| Problem details |
Lines in the data below that contain the word "each" are to be copied.

| Data for this exercise |
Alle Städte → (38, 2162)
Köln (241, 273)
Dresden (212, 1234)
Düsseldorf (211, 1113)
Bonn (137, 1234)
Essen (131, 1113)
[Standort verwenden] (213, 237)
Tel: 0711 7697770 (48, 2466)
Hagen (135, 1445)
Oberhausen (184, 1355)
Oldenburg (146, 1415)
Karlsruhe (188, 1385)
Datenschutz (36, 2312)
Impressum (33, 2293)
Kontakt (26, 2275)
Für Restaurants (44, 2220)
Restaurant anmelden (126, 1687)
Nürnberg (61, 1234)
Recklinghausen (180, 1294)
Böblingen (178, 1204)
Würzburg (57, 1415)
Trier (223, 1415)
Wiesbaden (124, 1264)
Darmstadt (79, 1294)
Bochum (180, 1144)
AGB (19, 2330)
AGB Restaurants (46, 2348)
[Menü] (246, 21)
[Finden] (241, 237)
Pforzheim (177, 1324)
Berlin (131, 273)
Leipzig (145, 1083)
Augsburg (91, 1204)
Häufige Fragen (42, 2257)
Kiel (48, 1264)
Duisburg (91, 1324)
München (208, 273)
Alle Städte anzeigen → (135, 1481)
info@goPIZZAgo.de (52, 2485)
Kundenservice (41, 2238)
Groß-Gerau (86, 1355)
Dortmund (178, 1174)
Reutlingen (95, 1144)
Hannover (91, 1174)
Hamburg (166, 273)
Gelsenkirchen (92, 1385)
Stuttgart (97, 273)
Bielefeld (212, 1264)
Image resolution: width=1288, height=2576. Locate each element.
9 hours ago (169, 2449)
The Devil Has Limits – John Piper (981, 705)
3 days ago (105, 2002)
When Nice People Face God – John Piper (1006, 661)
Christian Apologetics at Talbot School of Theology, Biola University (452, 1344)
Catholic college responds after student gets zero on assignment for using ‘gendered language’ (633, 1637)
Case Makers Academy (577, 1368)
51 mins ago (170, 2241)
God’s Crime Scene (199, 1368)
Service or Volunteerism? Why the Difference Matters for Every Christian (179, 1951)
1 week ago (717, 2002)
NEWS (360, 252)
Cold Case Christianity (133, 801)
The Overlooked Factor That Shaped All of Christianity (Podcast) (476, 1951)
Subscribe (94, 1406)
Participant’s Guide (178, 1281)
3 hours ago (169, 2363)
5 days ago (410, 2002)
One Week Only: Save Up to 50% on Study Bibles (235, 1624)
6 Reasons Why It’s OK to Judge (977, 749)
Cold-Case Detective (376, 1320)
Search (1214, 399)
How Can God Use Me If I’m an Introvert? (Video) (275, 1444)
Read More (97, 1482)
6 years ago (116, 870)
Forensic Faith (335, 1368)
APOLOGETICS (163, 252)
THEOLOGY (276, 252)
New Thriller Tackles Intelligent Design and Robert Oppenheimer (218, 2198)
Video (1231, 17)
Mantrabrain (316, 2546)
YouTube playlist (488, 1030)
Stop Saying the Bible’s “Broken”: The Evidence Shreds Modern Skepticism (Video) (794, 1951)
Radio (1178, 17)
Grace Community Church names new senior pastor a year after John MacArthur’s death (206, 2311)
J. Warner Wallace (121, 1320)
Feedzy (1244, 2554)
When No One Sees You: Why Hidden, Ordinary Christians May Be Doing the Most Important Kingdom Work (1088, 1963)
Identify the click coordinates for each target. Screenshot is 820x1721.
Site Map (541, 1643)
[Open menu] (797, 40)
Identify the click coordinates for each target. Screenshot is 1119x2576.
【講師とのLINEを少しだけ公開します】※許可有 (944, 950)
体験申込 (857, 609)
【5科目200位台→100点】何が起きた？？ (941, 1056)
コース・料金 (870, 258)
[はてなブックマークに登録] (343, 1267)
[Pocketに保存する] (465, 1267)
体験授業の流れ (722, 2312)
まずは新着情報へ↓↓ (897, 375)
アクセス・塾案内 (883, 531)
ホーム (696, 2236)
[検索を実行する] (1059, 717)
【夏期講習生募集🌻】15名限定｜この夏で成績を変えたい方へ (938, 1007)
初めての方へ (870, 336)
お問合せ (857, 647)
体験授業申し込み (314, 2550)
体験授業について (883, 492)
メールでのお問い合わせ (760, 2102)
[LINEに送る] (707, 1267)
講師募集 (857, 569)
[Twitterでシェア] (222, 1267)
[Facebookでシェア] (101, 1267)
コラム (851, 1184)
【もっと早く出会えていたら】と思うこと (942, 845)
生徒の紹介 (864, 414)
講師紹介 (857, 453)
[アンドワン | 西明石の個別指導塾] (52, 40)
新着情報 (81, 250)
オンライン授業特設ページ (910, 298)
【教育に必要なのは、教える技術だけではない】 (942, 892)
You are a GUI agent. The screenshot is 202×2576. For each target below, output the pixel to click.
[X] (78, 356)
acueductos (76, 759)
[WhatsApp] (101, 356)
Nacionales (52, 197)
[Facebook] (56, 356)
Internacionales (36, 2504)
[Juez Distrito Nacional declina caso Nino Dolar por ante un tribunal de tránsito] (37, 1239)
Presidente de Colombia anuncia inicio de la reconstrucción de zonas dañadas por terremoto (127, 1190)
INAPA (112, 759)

| Exercise result |
Image resolution: width=1288, height=2576. Locate each element.
Identify the click coordinates for each target. Screenshot is 820x1721.
Identify the click coordinates for each target. Screenshot is 1119x2576.
You are a GUI agent. The screenshot is 202×2576. For each target below, output the pixel to click.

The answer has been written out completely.